Such a heroine was to be—and indeed was!—the result of almost half a century of Iranian show business, since Shah Mohammad Reza Pahlavi proclaimed a course of westernization and urbanization for Iran, turning it into an exclusively secular state. The emancipation of women was part of this program; even on Wikipedia, you can find a picture of the Shah lighting a cigarette for his second wife, Soraya, who is wearing a dress with short sleeves that barely covered her shoulders. And, of course, it was this part of the reforms, embodied in the image of Googoosh, that was the sticking point for Shiites. But the Iranians of the 1970s did not care, just as they were unlikely to project onto themselves the eccentric tantrums of Googoosh's screen heroines, who, after a night of love, set fire to museum paintings for warmth, like the characters in The Thomas Crown Affair. They were concerned about her hair. From Cannes, where Googoosh was awarded a gold disc in 1971 as the world's best pop performer at the traditional MIDEM record expo, she returned with the shockingly new short Sassoon haircut. Tehran's fashionistas soon flocked to salons to get a ‘Googoosh’ haircut.

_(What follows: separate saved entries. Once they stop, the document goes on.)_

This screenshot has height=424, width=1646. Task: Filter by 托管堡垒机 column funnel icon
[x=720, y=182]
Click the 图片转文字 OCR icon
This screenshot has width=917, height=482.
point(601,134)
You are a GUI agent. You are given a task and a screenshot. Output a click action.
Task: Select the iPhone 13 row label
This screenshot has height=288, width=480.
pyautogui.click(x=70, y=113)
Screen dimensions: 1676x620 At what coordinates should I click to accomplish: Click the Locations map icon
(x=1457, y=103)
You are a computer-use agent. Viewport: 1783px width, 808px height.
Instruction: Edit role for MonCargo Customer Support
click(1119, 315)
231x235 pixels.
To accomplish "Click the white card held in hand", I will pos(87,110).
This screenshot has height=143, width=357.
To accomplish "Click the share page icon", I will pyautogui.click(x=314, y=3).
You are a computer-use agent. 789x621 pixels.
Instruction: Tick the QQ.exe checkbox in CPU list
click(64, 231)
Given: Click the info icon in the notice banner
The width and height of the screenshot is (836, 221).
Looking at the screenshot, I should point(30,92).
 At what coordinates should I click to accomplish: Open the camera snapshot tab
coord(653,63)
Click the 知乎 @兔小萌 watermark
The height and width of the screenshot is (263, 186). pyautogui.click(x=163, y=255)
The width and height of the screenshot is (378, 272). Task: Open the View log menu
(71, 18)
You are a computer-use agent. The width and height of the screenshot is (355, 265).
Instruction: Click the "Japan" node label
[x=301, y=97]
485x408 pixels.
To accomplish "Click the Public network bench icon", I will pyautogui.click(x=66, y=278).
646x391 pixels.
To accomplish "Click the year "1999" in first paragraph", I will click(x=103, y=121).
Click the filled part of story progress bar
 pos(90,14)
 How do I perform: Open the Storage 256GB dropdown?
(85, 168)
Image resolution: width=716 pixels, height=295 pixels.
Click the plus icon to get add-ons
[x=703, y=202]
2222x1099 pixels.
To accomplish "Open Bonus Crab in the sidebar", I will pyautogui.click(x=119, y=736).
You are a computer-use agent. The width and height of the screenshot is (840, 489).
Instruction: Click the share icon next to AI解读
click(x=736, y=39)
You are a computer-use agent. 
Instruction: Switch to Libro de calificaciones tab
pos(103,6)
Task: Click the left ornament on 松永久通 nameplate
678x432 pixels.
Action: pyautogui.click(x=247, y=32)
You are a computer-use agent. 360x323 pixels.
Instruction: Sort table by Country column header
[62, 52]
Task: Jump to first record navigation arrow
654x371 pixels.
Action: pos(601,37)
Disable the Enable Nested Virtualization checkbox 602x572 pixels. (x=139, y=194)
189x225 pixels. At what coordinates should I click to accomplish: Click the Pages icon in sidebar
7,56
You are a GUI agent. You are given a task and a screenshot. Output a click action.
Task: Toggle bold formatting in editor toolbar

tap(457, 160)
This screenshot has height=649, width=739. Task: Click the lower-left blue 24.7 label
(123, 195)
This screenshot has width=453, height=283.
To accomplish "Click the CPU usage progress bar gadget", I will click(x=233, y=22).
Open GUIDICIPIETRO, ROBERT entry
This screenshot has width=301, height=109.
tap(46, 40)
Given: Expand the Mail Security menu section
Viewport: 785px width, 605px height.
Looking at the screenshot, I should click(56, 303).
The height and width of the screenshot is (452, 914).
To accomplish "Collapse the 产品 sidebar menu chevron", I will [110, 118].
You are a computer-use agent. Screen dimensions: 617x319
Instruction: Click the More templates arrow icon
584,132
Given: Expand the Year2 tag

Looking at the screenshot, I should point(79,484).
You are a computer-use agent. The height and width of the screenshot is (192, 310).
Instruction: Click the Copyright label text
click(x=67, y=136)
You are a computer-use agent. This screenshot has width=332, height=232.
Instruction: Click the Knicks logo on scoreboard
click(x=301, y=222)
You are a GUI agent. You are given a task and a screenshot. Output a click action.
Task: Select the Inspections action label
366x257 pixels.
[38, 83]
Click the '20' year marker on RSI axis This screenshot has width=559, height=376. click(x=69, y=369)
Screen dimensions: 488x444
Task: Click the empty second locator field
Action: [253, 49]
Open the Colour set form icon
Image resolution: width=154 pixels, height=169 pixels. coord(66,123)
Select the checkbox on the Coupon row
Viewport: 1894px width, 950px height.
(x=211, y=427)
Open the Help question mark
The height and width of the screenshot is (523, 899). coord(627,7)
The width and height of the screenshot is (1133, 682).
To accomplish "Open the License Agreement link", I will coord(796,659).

Googoosh's partner in Fellow Traveler, Behrouz Vossoughi, also introduced a haircut for men, but it was not named after him. When men came to the barbershop expecting to leave with a lion's mane like Vossoughi's, they would order a ‘Caesar’ haircut’. This was the name of the character, in the 1969 film of the same name (Gheisar), that had catapulted Vossoughi from being a merely famous actor to the undisputed idol of the local youth. Directed by Masoud Kimiai, this black-and-white film—even though Iranian cinema had long mastered not only color but also widescreen cinema—became the first example of ‘lowlife cinema’, which had the same function in Iran as the New Wave in France.The arson attack on the Rex Cinema in Abadan, which was screening Kimiai's film The Deer (Gavaznha, 1974), starring Vossoughi—about a heroin addict who shelters a wounded school friend who is being hunted by the police after an otherwise successful bank robbery—set off the riots of 19 August 1978, which would finally boil over into the Islamic Revolution of 1979. Along the way, 180 of Iran's then 400 movie theaters were destroyed: the Ayatollah's supporters saw the Shah's Westernization of Iran as the main danger to the country, and the ‘lowlife’ movies, with their half-dressed heroes and heroines, night life, rivers of alcohol, drugs, hysteria, agitated violence, and equally agitated desperate pop songs, became a bugaboo for the Islamists.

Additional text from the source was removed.